Fig. 5 — Biodistribution data of ⁶⁴Cu-NO2A-RGD-Glu-6-Ahx-BBN(7-14)NH₂ in PC-3 tumor-bearing SCID mice at 1, 4 and 24 h p.i.

3.3.3. Tumor/nontumor uptake ratios

The major pharmacokinetic consideration in the development of peptide-based imaging agents is to achieve a diagnostically useful tumor/nontumor uptake ratio. The tumor/nontumor ratios for ⁶⁴Cu-NO2A-RGD-Glu-6-Ahx-BBN(7-14)NH₂ are shown in Table 3 at 1, 4 and 24 h p.i. High and diagnostically useful tumor/nontumor uptake ratios were achieved in most of the tissues after 1 and 4 h p.i. The tumor/nontumor uptake values were significantly high for certain tissues (muscle and bone) at all times points. Lower tumor/nontumor ratios observed for small intestine (1 h), large intestine (4 h) and pancreas (all time points) corroborate the fact that these organs express the GRPr and that a small amount of injected conjugate is metabolized in the gastrointestinal tract.
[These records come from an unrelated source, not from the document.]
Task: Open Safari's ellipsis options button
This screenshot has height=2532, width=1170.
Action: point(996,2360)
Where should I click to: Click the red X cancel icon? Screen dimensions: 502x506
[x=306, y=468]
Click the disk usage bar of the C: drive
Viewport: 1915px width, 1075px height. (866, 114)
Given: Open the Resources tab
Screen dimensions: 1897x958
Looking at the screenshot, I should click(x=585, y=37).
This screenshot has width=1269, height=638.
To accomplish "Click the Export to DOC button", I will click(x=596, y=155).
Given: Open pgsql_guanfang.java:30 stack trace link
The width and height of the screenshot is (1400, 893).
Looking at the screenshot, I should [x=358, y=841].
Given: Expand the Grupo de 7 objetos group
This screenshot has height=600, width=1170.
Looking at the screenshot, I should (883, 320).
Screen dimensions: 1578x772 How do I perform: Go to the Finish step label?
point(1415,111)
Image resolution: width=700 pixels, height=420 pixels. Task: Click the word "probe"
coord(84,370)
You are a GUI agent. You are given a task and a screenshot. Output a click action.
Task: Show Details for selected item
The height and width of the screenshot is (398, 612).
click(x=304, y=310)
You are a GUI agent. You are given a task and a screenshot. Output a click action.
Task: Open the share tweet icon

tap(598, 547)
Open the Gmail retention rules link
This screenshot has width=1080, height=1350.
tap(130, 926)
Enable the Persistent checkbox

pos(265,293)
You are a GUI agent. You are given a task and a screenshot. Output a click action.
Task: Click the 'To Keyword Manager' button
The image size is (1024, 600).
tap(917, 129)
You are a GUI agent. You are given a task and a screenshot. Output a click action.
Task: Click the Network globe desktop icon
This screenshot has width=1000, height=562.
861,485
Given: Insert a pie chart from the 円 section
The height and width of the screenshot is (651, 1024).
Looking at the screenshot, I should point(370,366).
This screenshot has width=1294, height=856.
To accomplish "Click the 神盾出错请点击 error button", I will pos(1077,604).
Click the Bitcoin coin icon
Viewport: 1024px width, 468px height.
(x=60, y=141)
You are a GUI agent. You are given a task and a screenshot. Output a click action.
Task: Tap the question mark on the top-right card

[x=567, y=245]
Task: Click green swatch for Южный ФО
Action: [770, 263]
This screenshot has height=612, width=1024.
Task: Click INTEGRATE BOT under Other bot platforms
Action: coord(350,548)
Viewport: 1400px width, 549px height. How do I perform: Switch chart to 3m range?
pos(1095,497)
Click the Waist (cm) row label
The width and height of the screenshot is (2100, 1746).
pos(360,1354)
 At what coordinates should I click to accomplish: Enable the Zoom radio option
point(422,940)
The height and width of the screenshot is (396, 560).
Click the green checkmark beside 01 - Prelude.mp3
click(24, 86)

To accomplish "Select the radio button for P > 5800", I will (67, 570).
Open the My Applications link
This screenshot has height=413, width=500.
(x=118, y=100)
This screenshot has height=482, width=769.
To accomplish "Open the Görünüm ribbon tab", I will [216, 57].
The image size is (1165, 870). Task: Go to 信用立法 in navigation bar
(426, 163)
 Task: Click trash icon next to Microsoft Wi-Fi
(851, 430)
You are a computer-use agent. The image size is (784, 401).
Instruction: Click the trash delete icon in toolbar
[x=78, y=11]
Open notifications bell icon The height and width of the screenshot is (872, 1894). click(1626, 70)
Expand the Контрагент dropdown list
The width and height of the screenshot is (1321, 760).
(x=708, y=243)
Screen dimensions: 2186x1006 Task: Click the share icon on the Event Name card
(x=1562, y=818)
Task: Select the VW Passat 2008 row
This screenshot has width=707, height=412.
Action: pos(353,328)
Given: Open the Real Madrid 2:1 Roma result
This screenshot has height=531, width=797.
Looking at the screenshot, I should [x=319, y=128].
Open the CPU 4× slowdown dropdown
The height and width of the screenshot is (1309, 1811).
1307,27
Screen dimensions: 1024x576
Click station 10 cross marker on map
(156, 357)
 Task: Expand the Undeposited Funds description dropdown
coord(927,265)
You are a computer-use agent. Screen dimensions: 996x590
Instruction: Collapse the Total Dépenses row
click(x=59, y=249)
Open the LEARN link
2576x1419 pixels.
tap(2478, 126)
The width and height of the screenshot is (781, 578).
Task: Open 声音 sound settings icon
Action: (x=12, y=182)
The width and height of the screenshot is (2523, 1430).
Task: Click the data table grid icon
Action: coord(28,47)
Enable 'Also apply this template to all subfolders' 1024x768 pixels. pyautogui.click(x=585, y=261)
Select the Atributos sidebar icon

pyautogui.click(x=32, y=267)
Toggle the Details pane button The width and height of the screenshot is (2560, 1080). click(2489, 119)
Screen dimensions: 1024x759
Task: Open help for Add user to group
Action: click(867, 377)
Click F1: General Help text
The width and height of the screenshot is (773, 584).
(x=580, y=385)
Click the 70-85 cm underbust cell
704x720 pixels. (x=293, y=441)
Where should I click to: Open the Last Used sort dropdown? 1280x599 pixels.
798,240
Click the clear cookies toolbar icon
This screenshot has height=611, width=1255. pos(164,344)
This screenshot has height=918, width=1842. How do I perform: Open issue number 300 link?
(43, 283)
It was clear from the tumor/nontumor uptake ratios that diagnostically useful ratios could be achieved in most of the abdominal tissues after a substantial delayed time point, which led us to perform the microPET/CT imaging study at 15 h p.i.

Table 3.

Target-to-nontumor uptake ratios of ⁶⁴Cu-NO2A-RGD-Glu-6-Ahx-BBN(7-14)NH₂ in PC-3 tumor-bearing SCID mice at 1, 4 and 24 h

Tissue	1 h	4 h	24 h
Blood	9.21	21.80	22.00
Liver	3.81	1.98	1.95
Kidneys	0.85	1.00	2.02
Small intestine	0.76	1.04	3.10
Large intestine	2.95	0.32	2.85
Muscle	18.00	24.22	30.25
Bone	7.61	16.76	18.61
Pancreas	0.18	0.16	0.47

Open in a new tab

3.3.4. MicroPET/CT imaging studies

MicroPET imaging studies of ⁶⁴Cu-NO2A-RGD-Glu-6-Ahx-BBN(7-14)NH₂ conjugate in a PC-3 tumor-bearing mouse at 15 h p.i. (Fig. 6) produced high-quality, high-contrast images and provide some impetus for this heterodimeric RGD-BBN agonist conjugate to be potentially used as a site-directed PET targeting agent for primary or metastatic prostate cancer in human patients. Briefly, 26 MBq (700 μCi) of conjugate was administered to a tumor-bearing rodent via the tail vein. At 15 h p.i., the mouse was humanely euthanized, and subsequent imaging studies were performed. The radioactivity distribution and retention in the microPET/CT images are consistent with the biodistribution data obtained from the in vivo pharmacokinetic assays. Virtually no accumulation of radioactivity in the gastrointestinal tract suggests rapid clearance of the conjugate from collateral tissue primarily via the renal–urinary tract.

4. Discussion

In recent years, our group and many others have focused upon the development of ⁶⁴Cu-labeled monomeric BBN analogs for targeting specific human cancers. ⁶⁴Cu-labeled BBN(7-14)NH₂ radiopharmaceuticals have been of interest due to the ideal nuclear characteristics of Cu-64, ⁶⁴Cu [t_1/2=12.7 h; Eβ+_max=0.65 MeV (17.9%); Eβ⁻_max=0.57 MeV (39%); electron capture (43.1%)], making it useful for in vivo molecular imaging. The half-life for ⁶⁴Cu is sufficiently long enough for drug preparation, quality control, drug incorporation, circulation and patient imaging/therapy. Copper-64 has become more popular as its availability increases. Not only does it possess ideal characteristics for PET imaging, but it engages in straightforward substitution chemistry and forms stable complexes as a copper(II) cation [8,26,27]. For example, recent studies have demonstrated that ligands of the CB-TE2A, NO2A and sarcophagine variety form thermodynamically stable and kinetically inert complexes with copper(II) cation.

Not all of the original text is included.